Hi Victor,
If the patch is straight-forward, and the reason for it
is clear, patches sent to this list tend to be adopted
quickly. However, since this changes behavior that
someone else may be counting on, it might get held for
the next major release if it is accepted.
Andy
*From:*Victor Kocheganov
[mailto:[email protected]]
*Sent:* Monday, June 03, 2013 6:48 AM
*To:* slurm-dev
*Subject:* [slurm-dev] Re: PMI_Abort with zero value
OK, I see.
I've got SLURM sources with PMI in it and found out the
reason of "strange" behavior (I mean 0 rank process
behaves different from others in PMI_Abort()).
It seems clear to deal with it. Is it a complex procedure
to provide a minor fix to community (via patch)?

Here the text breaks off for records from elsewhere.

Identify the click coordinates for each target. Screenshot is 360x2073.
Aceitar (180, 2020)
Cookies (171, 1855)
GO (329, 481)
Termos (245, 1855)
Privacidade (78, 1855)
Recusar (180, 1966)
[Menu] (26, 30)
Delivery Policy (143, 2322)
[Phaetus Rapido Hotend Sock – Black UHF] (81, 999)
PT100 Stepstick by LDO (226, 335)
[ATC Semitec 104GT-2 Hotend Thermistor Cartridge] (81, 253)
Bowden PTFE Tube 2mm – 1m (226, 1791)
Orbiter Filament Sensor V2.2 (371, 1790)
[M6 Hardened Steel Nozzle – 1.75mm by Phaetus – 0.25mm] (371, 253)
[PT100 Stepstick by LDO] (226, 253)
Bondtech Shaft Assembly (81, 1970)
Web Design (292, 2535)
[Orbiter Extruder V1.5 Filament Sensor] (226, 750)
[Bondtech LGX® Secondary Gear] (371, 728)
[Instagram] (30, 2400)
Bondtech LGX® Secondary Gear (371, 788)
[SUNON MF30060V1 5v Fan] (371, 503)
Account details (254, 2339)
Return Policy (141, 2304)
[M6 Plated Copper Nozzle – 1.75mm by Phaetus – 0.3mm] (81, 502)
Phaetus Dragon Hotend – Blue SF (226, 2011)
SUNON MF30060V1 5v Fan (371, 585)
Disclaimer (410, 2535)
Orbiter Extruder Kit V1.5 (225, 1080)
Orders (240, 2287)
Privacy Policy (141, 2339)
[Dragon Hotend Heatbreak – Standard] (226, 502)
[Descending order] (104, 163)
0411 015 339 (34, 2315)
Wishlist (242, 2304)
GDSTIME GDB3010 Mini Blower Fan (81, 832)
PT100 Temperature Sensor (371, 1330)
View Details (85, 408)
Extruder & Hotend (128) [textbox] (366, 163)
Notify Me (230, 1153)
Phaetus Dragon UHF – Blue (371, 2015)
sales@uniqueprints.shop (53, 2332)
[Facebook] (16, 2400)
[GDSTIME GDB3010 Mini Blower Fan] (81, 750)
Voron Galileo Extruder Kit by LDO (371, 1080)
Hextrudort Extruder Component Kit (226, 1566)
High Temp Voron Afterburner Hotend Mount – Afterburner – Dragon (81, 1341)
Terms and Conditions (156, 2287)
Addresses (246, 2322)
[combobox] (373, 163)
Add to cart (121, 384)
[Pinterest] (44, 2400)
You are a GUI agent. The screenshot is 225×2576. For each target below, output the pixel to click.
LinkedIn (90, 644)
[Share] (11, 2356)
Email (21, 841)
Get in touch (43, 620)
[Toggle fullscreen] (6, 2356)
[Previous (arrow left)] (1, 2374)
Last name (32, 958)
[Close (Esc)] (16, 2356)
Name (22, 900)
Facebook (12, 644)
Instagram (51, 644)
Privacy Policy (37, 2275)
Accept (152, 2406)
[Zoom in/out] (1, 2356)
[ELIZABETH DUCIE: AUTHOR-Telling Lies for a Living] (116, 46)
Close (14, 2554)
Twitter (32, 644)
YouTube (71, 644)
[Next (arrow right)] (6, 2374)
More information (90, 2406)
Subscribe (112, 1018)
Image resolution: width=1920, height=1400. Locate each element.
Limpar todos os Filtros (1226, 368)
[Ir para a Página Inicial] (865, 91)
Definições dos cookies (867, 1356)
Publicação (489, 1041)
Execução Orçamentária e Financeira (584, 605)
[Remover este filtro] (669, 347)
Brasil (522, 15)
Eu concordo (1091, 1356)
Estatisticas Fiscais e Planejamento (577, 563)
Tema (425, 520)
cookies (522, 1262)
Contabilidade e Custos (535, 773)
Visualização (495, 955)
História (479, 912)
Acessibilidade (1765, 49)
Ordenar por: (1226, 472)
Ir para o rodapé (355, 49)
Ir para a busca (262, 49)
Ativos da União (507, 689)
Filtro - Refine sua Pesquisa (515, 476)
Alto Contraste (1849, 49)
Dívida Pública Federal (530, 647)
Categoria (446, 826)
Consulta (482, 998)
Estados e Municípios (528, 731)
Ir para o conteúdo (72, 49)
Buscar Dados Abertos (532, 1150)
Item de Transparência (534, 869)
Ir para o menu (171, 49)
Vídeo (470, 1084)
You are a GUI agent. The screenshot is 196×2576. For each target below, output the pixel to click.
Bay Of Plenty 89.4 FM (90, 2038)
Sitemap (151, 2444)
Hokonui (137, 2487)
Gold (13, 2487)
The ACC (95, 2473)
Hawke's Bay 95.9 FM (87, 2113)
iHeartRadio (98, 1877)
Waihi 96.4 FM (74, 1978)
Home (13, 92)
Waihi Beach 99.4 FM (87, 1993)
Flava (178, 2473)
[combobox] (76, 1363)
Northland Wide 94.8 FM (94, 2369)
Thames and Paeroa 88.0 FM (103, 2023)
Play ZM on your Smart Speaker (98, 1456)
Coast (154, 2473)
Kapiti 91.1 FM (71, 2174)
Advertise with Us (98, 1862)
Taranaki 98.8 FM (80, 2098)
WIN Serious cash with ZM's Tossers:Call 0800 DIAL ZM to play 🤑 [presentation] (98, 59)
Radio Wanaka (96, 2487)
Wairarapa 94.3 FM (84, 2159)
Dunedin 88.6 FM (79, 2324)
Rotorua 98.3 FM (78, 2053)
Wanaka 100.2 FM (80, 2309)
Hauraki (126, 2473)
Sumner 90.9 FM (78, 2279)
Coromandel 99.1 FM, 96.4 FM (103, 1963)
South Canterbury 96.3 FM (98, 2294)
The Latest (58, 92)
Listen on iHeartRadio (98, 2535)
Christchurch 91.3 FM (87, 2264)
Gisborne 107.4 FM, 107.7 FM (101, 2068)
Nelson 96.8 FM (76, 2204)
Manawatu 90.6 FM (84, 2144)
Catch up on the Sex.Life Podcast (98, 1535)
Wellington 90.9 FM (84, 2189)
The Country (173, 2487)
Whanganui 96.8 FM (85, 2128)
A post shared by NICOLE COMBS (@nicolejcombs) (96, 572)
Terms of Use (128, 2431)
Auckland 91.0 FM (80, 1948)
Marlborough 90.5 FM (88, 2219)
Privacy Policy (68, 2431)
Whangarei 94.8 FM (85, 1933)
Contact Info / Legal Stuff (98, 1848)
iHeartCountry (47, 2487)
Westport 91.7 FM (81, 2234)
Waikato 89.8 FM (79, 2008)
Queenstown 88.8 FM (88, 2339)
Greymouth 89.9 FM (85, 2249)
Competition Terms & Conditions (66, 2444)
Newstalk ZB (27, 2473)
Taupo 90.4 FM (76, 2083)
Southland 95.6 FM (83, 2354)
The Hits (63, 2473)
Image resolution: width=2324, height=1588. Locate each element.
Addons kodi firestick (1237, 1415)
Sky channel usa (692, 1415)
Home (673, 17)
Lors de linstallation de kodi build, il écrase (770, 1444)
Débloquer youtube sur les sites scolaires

On Mon, Jun 3, 2013 at 12:18 AM, Brian Gilmer
<[email protected] <mailto:[email protected]>> wrote:
We are able to use _exit() so I did not go any further.
The behavior of PMI_Abort() and exit() were both odd so
I thought that my save you some time. I am interested if
you find another solution.
On Sun, Jun 2, 2013 at 3:39 AM, Victor Kocheganov
<[email protected]
<mailto:[email protected]>> wrote:
Thank you for the rapid answer! But still I have several
questions, please see inline.
On Fri, May 31, 2013 at 6:47 PM, Brian Gilmer
<[email protected] <mailto:[email protected]>> wrote:
I addressed a similar problem with _exit(<value>).
[Victor Kocheganov] Where can I find it? I can not any
clue in archive of slurm-dev list
(http://dir.gmane.org/gmane.comp.distributed.slurm.devel
<http://dir.gmane.org/gmane.comp.distributed.slurm.devel%22>)
Slurm will kill off the rest of the pe in a job step
if one exits with a non-zero code.
[Victor Kocheganov] Unfortunately it depends on slurm
configurations as far as I know (whether '-K' flag is set
or not; it could be set implicitly). So I can not rely on
such a behavior...
The exit() function doesn't work under mx shmem
because the exit() function is overridden and does
not propagate the exit code. PMI_Abort(exit_code)
uses exit() so in our case it always returns an exit
code of 9 regardless of the value of exit_code.
[Victor Kocheganov] And this is interesting, because I
see that SLURM always returns zero value to system when
PMI_Abort(0,NULL) was invoked by some process, except for
the case when process with zero rank (PMI daemon as I
suspect) invoked it. Therefore a little hope still exists
in my mind, that I can make PMI_Abort work for me (return
zero always in case PMI_Abort(0,NULL)).
But you are saying that there is no hope in PMI_Abort(),
am I understand right? Do you have any other ways to make
SLURM ( using PMI or without it) terminate all the
processes if one of them requested it (with passed exit
statuses off course)?
On Fri, May 31, 2013 at 5:23 AM, Victor Kocheganov
<[email protected]
<mailto:[email protected]>> wrote:
Hello,
I am SHMEM library developer and I am looking for
approach to terminate the whole slurm job with
the specific exit status, when one of processes
initiate it. That is SHMEM library should have
some API routine named 'globalexit(int status);',
which terminates the job with other processes in
it with status exit code.
The only way I found out is to use
PMI_Abort(status), but it does not work for zero
status value, when PMI_Abort is invoked by zero
process (daemon for PMI, as I understand). Is it
normal behavior or a bug? Could you please help
to find any other approaches, if this one does
not seem proper for slurm?
Thank you in advance,
Victor Kocheganov.
--
Speak when you are angry--and you will make the best
speech you'll ever regret.
- Laurence J. Peter
--
Speak when you are angry--and you will make the best
speech you'll ever regret.
- Laurence J. Peter